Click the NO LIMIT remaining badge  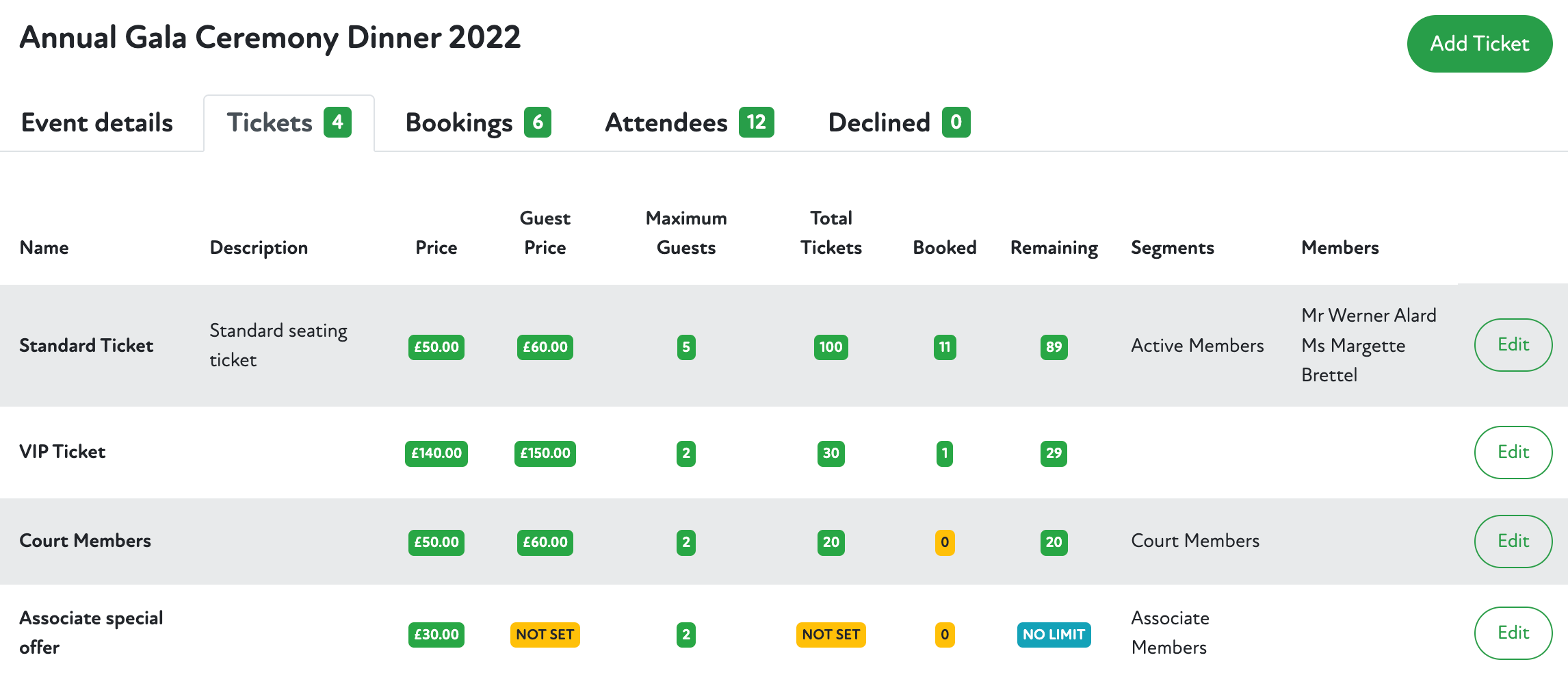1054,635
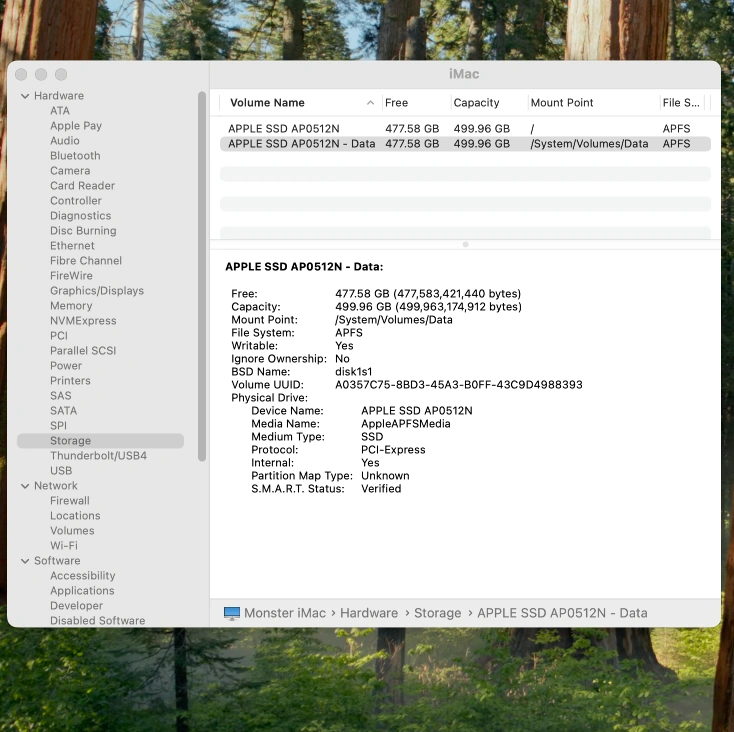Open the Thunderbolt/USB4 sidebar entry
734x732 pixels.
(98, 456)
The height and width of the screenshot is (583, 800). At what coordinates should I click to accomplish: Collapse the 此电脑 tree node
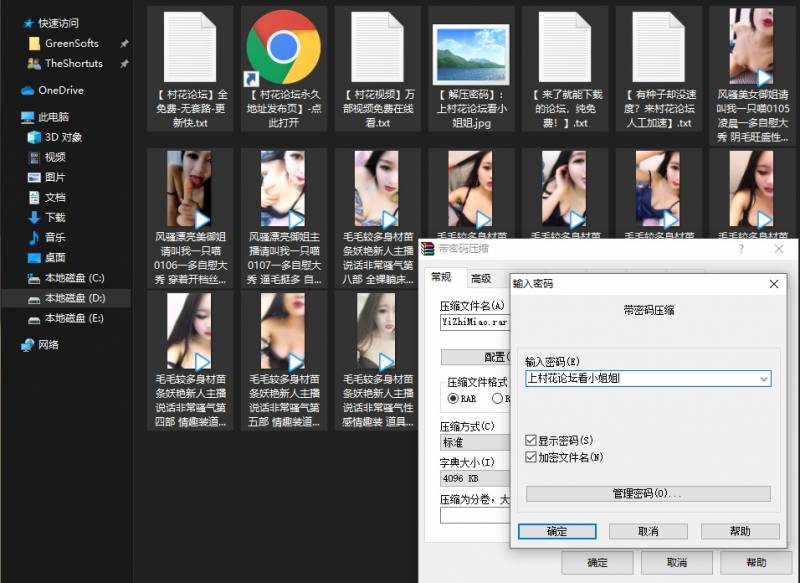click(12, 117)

========

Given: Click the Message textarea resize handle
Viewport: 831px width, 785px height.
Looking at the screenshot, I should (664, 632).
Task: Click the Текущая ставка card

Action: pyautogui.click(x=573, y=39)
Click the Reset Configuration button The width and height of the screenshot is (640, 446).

========

[WHAT YOU WILL DO] Please rewrite the records starting with the line that contains "Given: Click the" and going on through the line that contains "Click the Reset", replacing "button" with "control" and leaving everything else unchanged. Give only those lines.

[EXPECTED OUTPUT]
Given: Click the Message textarea resize handle
Viewport: 831px width, 785px height.
Looking at the screenshot, I should (664, 632).
Task: Click the Текущая ставка card

Action: pyautogui.click(x=573, y=39)
Click the Reset Configuration control The width and height of the screenshot is (640, 446).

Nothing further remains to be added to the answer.